## find expression for revenue, given demand function

Limits, differentiation, related rates, integration, trig integrals, etc.
stackey82
Posts: 4
Joined: Fri Mar 27, 2009 8:49 pm
Contact:

### find expression for revenue, given demand function

demand is given by q=(15000-1.5p)^(1/2) or the square root of (15000-1.5p)
In terms of the demand q, find an expression for the revenue

first I solved for p and got p= (15000-q^2)/1.5 then do I just multiply by the variable "q" and get (15000q-q^3)/1.5

I know that the answer is R(q)= (30000-2q^3)/3 so what am I doing wrong here?

stapel_eliz
Posts: 1628
Joined: Mon Dec 08, 2008 4:22 pm
Contact:
demand is given by q=(15000-1.5p)^(1/2) or the square root of (15000-1.5p)
In terms of the demand q, find an expression for the revenue

first I solved for p and got p= (15000-q^2)/1.5 then do I just multiply by the variable "q" and get (15000q-q^3)/1.5
Since you need the revenue function R in terms of q, your first step is correct: solve the "demand" ("number of items sold") function for "p=". Since the revenue will be the product of the number of items sold and the per-item price, then R(q) = pq, where p is replaced with the expression you obtained.
I know that the answer is R(q)= (30000-2q^3)/3 so what am I doing wrong here?
I don't think you're doing anything wrong.

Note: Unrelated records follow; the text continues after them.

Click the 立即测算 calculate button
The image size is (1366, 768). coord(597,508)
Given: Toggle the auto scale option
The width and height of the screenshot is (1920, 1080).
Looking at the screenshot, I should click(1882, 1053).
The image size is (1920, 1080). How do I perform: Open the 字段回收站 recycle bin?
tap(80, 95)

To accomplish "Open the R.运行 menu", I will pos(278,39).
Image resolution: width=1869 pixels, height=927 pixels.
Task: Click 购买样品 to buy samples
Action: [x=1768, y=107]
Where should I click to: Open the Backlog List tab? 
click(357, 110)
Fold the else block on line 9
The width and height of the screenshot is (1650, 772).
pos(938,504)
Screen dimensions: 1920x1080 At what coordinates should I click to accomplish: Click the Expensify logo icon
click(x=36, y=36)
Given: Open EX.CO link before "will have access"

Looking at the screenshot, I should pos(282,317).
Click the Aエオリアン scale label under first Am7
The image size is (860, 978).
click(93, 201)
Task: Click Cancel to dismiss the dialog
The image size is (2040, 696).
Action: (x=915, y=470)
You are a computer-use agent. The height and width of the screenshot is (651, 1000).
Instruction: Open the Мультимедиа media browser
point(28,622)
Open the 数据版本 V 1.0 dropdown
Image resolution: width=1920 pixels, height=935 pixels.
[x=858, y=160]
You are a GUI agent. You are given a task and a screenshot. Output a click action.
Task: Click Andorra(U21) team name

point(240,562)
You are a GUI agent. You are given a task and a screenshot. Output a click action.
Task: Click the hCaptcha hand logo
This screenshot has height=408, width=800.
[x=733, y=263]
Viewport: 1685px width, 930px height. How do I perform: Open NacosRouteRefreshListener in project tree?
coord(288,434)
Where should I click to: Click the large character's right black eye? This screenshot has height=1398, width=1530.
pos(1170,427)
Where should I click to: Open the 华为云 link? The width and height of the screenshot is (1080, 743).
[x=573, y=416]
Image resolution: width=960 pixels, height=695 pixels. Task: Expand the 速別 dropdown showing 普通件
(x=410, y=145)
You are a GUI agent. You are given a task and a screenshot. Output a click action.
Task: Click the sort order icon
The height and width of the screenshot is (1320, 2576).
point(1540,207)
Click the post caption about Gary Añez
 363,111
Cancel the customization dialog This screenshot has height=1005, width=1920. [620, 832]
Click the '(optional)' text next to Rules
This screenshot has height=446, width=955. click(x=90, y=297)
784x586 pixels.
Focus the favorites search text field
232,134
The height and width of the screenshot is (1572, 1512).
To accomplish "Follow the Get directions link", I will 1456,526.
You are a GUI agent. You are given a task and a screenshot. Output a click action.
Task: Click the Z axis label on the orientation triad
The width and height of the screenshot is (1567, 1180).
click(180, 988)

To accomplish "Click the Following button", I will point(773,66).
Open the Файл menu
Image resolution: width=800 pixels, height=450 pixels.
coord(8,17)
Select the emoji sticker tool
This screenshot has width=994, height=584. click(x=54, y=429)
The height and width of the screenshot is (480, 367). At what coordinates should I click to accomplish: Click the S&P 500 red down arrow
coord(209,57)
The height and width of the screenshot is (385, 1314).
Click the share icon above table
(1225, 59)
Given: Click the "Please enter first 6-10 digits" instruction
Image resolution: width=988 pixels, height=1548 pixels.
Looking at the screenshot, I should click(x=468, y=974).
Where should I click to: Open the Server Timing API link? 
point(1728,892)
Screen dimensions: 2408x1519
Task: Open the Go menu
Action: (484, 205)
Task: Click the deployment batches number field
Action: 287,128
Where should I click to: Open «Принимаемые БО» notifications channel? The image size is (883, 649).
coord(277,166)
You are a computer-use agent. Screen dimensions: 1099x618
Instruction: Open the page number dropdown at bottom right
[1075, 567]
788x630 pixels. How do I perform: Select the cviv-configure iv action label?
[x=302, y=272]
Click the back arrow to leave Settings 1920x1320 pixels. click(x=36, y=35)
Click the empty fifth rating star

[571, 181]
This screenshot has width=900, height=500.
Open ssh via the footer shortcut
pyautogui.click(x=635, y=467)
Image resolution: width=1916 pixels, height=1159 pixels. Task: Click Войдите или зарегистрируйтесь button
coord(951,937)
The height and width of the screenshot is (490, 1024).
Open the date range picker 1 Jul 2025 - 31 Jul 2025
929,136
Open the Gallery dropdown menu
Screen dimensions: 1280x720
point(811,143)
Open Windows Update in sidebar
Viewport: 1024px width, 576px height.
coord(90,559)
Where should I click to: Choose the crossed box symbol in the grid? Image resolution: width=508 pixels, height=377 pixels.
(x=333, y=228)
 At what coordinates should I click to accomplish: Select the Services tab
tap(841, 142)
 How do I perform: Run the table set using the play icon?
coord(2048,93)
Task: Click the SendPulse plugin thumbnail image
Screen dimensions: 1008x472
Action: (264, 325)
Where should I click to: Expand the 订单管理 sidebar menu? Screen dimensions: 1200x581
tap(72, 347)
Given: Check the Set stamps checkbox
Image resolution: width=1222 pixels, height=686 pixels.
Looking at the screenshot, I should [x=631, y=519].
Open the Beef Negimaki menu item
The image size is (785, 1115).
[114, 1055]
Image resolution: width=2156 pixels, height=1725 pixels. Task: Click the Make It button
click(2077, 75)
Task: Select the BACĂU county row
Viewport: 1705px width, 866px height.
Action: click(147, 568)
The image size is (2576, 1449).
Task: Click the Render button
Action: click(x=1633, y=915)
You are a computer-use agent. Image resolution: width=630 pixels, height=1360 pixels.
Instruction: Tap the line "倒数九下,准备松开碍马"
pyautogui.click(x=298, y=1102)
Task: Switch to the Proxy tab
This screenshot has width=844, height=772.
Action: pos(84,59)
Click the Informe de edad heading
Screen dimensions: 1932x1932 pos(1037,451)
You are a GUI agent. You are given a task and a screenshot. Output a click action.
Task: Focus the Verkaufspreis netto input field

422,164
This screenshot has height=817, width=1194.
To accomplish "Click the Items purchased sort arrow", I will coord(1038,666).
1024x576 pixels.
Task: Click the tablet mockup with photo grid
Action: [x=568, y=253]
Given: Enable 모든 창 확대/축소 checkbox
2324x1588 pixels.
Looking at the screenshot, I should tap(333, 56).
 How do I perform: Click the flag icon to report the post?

I think there's a typo in the book, because I see no way of multiplying by q and not getting a "q" in each term of the function. The only other difference is that the solution writer "prettied up" the answer by getting rid of the decimal:

. . . . .$\left(\frac{15000q\, -\, q^3}{1.5}\right)\left(\frac{2}{2}\right)\, =\, \frac{30000q\, -\, 2q^3}{3}$

(Sorry for the tardy reply. I thought I'd answered this morning, but I guess a glitch "ate" my post.)

stackey82
Posts: 4
Joined: Fri Mar 27, 2009 8:49 pm
Contact:

### Re: find expression for revenue, given demand function

Thanks for your help. I thought I was going crazy and couldn't figure it out. Now I see what you mean "prettied it up." Once again thanks for your help its greatly appreciated.